A prerequisite for universal quantum computation and other large-scale quantum information processors is the careful preparation of quantum states in massive numbers or of massive dimension. For continuous variable approaches to quantum information processing (QIP), squeezed states are the natural quantum resources, but most demonstrations have been based on a limited number of squeezed states due to the experimental complexity in up-scaling. The number of physical resources can however be significantly reduced by employing the technique of temporal multiplexing.

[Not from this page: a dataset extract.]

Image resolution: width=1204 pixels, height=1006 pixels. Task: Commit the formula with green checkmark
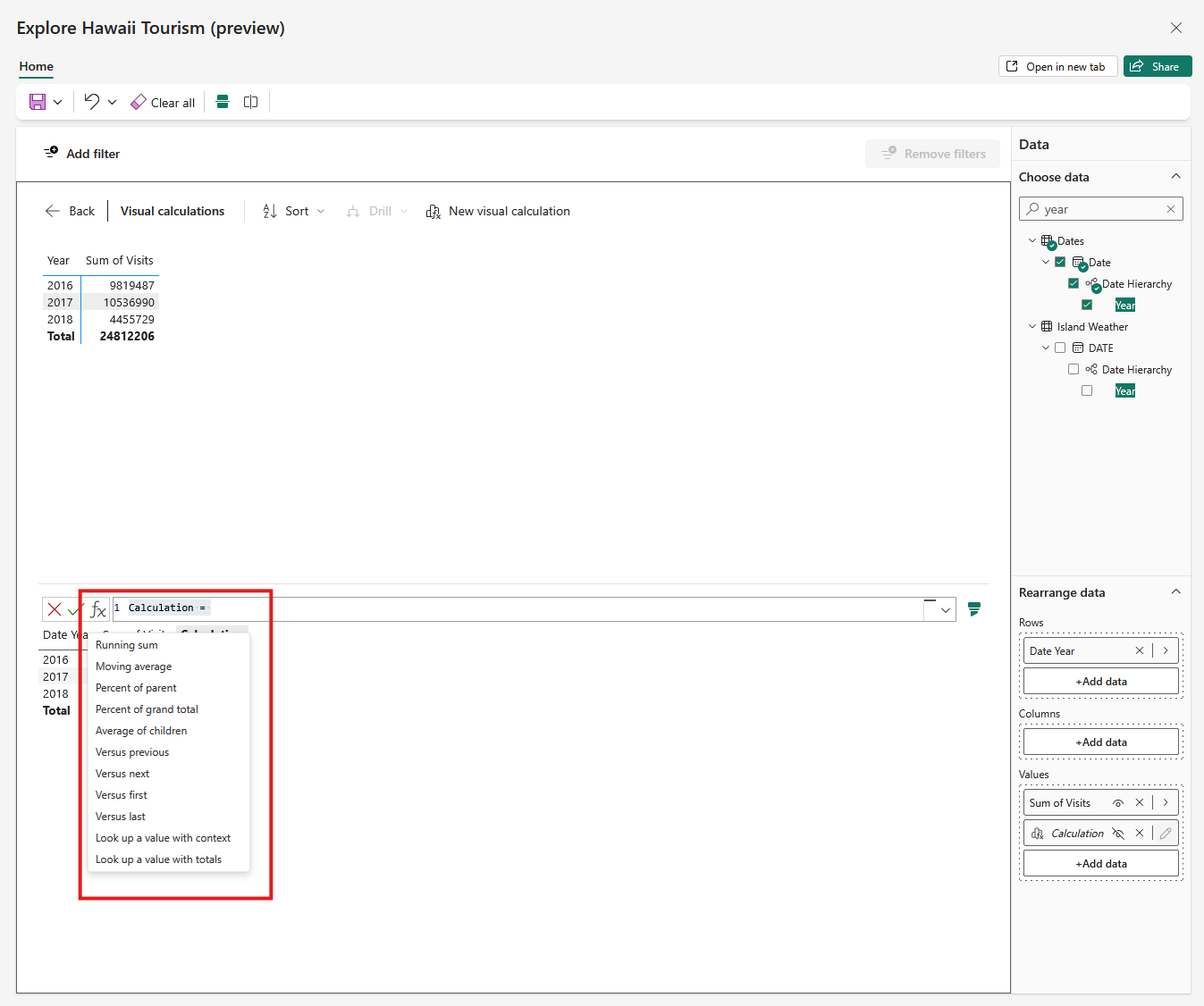[75, 609]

Here, we demonstrate an application to continuous variable QIP of temporal multiplexing in fiber: Using just a single source of squeezed states in combination with active optical switching and a 200 m fiber delay line, we generate fiber-coupled Einstein-Podolsky-Rosen entangled quantum states. Our demonstration is a critical enabler for the construction of an in-fiber, all-purpose quantum information processor based on a single or few squeezed state quantum resources.

通用量子计算和其他大规模量子信息处理器的先决条件是精心准备大量或大规模的量子态。对于量子信息处理（QIP）的连续变量方法，压缩状态是自然的量子资源，但是由于放大过程中的实验复杂性，大多数演示都基于有限数量的压缩状态。但是，通过采用时间复用技术，可以显着减少物理资源的数量。在这里，我们演示了在光纤中进行时间复用的连续变量QIP的应用：仅使用压缩状态的单个源结合有源光开关和200 m光纤延迟线，我们产生了纤维耦合的爱因斯坦-波多尔斯基-罗森纠缠的量子态。我们的演示是构建基于单个或少量压缩状态量子资源的光纤通用量子信息处理器的关键推动力。